Paraphrasing and simplifying here, but this approach sort of works as follows:
It starts with a field of noise. Then, through a series of iterative steps it tries to reverse the noise back into image by selecting from a group of input functions (themselves created by processing a large collection of input images with associated keywords - mostly scraped off the internet), weighted by the user's prompt keywords. If you don't run enough iterations it just produces chaos.
Prompt:
close up face shot of a beautiful young woman, cute face, tacticool, sci-fi, cables, digital illustration, line art by yoji shinkawa and masamune shirow'
1 Iteration:
2 Iterations:
4 Iterations
5 Iterations:
10 Iterations:
50 Iterations:
The entire approach is
strongly influenced by the breadth and quality of the source data (called the "model").
Edit: You can see some of the locality at work by slightly changing the prompt and keeping the same seed. I just added the word
sunglasses to the above prompt and got this:
You can see that while the overall shape of the image (determined largely by the first few iterations) is the same, but the addition of the sunglasses elements clearly brought in a different input for a lot of nearby face details, so the mouth and chin structure ended up completely different despite having no different guidance there. Also the tops of the frames are.... weird, probably where it's slightly indecisive w.r.t the sunglasses being a better match for the original dark eyes.

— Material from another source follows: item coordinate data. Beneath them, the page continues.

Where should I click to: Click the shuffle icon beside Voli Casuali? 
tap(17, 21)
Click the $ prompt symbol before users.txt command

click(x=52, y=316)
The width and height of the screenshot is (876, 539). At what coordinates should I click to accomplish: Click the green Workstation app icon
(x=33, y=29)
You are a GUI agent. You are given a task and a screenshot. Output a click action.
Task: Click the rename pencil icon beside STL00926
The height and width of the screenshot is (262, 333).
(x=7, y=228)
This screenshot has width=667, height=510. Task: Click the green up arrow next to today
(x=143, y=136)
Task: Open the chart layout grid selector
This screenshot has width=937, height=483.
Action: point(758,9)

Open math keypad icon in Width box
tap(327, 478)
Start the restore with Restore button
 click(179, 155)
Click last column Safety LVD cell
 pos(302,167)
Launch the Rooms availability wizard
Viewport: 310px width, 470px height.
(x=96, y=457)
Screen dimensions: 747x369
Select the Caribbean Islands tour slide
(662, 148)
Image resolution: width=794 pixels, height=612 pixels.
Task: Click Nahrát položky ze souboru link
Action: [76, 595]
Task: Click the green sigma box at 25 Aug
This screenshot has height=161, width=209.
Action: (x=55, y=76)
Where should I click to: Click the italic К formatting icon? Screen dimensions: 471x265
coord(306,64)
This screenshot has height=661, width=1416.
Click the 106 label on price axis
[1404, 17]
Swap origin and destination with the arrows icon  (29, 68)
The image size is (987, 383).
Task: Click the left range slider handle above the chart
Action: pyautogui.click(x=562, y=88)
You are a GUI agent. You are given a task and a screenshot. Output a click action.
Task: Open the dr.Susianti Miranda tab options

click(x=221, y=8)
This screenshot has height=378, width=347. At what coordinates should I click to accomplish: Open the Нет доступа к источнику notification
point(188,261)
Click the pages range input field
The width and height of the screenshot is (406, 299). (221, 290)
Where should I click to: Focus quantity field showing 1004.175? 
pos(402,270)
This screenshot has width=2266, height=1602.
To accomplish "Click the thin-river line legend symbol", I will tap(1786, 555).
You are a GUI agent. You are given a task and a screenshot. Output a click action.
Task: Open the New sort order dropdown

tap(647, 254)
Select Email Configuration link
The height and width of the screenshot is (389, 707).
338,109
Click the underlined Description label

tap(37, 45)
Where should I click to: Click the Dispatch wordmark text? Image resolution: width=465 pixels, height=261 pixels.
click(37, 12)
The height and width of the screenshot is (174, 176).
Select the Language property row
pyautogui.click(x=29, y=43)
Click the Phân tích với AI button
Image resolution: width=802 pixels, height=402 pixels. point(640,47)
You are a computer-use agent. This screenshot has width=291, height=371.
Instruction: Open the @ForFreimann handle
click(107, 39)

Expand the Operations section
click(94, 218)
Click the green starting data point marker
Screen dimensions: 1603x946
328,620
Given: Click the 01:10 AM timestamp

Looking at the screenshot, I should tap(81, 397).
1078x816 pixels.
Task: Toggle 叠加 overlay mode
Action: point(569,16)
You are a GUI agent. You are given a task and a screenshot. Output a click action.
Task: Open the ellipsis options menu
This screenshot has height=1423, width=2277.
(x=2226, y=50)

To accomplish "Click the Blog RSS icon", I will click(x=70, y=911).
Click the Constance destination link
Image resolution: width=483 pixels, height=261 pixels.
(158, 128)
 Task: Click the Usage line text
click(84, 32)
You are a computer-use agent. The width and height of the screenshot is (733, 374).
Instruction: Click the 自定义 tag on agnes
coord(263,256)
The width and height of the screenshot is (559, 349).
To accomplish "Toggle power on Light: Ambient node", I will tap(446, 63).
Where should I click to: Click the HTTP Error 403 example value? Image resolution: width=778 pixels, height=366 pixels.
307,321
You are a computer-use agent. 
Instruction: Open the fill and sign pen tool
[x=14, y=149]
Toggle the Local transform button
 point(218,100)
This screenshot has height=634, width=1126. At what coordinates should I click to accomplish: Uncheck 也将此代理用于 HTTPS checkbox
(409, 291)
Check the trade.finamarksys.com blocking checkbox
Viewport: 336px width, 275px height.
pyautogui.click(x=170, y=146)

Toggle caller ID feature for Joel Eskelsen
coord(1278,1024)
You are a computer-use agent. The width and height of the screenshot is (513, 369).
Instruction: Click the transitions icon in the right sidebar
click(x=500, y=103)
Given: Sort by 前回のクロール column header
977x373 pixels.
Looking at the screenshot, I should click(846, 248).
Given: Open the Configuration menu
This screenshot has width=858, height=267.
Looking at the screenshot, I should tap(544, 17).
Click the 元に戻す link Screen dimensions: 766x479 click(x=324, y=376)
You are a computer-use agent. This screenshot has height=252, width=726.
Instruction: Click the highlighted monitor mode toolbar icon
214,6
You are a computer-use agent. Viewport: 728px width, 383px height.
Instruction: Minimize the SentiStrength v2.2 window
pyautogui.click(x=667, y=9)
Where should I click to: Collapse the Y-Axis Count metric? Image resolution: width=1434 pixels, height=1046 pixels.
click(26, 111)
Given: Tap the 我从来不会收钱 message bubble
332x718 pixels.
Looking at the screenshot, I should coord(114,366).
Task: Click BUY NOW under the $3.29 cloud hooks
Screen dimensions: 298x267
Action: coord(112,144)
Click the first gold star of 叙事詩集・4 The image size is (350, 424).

Screwing with the weighting of the
sunglasses keyword by calling it
sunglasses!!!!!!!!! seems to influence the weighting but that doesn't mean it makes better sunglasses (because computers don't know anything about the elements they're bringing in), it apparently just increases the weighting of image functions that contain the sunglasses keyword (which itself doesn't mean anything, because the keyword->function association is only as good as the original tagging for the source images).
Disturbing results ensue:
Overall, it's a neat trick, but it's not magic.